五線譜のラブレター

公式サイト:http://www.foxjapan.com/movies/delovely/top.html
 コール・ポーターアメリカの有名な作曲家。そんな彼と彼の奥さんとの半生を、彼の代表曲をちりばめながら辿るミュージカル仕立ての映画だった。
 印象に残ったのは2点。
 1つは、音楽の力はスゴイなということ。
 改めて思いました。音楽に詳しくない私でも、音を聞けば「あ!」と分かる。彼の関わった映画やミュージカルを見たことがなくても知っている。CM等、いろんなところで使われているから。そして、ちょっとしか耳にしたことがなくても記憶に残るメロディ。
 そんなスタンダード化した曲を、現在の実力派アーティストたちがそれぞれアレンジして歌う。その歌声の力強いこと!ある人はミュージカルの中で踊りながら、ある人は秘密クラブの怪しい歌い手に扮して、ある人はウェディング・シンガーとしてスウィングしながら…。久々に、音楽を聴いて背中がゾクゾクするような快感がありました。
 もう1つは、キチンとしたファッションは素晴らしいなと。
 確かに、お金持ちの世界だから…といえばそれまでですが、20〜30年代ファッションは、日常においてもエレガント&シンプルで品がいい感じが。装飾過多でもないし。美輪明宏がお手本にしたいと言っている大正時代、及び戦前のファッションにも通じるなぁと。私の毎日ジーンズばかりの生活と違って、潤いがありそうです。(でもジーンズは、毎日ジャブジャブ洗濯できるし、冬も暖かいし、楽チンでいいです。とても。)
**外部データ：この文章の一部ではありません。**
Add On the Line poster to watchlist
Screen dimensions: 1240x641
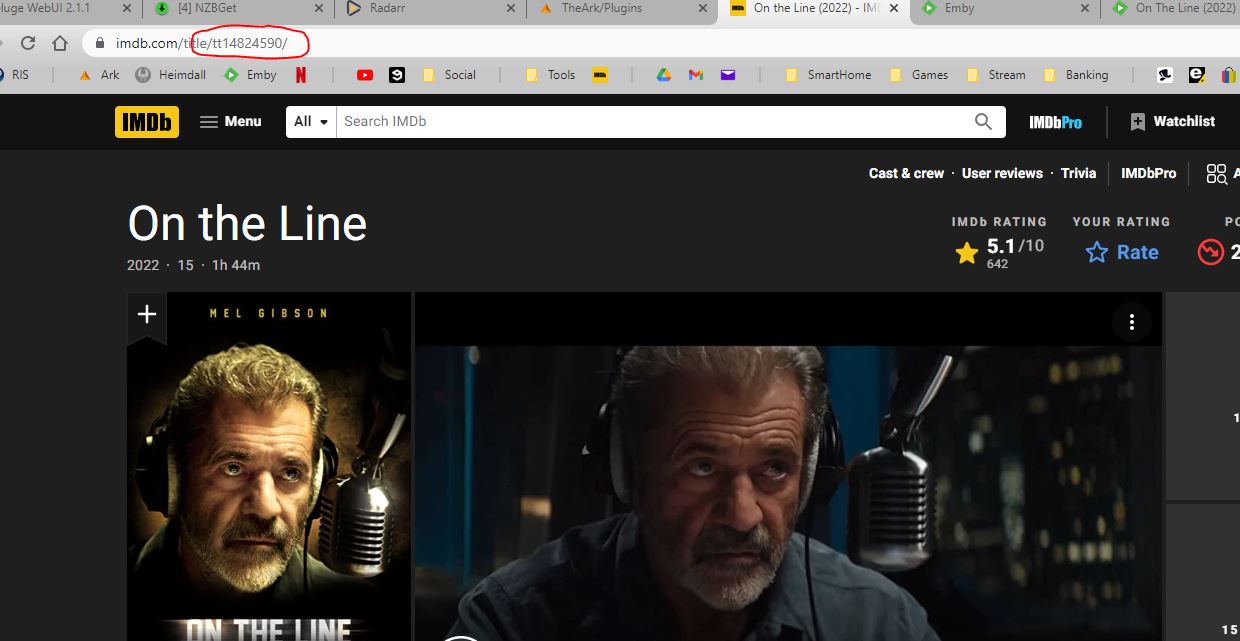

 一応、公開前の映画なので、これから観ようかなと考えている方はここまで。


 




 ダークサイドへようこそ(笑)。


 コール・ポーターは、ゲイです。妻となるリンダはそのことを承知の上で、結婚します。単なる好き嫌いではなく、彼の才能に惚れこんで、公私にわたるプロデューサーになろうとしたんじゃないかなぁと思うのです、多分。

 ところが蓋を開けると、筋金入りのゲイ男子が放蕩の果てに、両足を怪我し、そこで女神の如く不滅で献身的な妻の愛に目覚め、男遊びから足を洗って、めでたし…みたいなお話になってました。途中で、完璧に幸せな家庭には子供が必要!みたいなシーンもあったり。そうか、そう来たか。オトコ遊びも芸(ゲイ)の肥やしや!夫婦善哉ですか?
 …という冗談はさておき、こういう人たちには、普通の男女の愛憎では収まりきらないものがあるんじゃないかと思うのですが、温かく見守るパーフェクトないい女と、それに甘えてやりたい放題な男っていう、ありがちな理想図?で納められてしまった感じ。

 我が家にはMGM50周年記念で作られた『ザッツ・エンタテインメント』があります。ザッツ・エンタテインメント コレクターズ・ボックス 〈5枚組〉 [DVD]ドキュメンタリーとして、撮影スタジオの中で行われたMGM所属の役者、スタッフ、社員総出の本当のパーティシーンがあります。『五線譜のラブレター』にも、このパーティシーンがありました。
 『ザッツ…』は、当然ながら、スターが勢揃いして華やかさを全面に打ち出しているのに対し、『五線譜…』の方は2人が上手くいっていないエピソードの一つとして出てきます。あの華やかなパーティの裏側では、こんなことがあったのかも、と思うとちょっと感慨深いものがありました。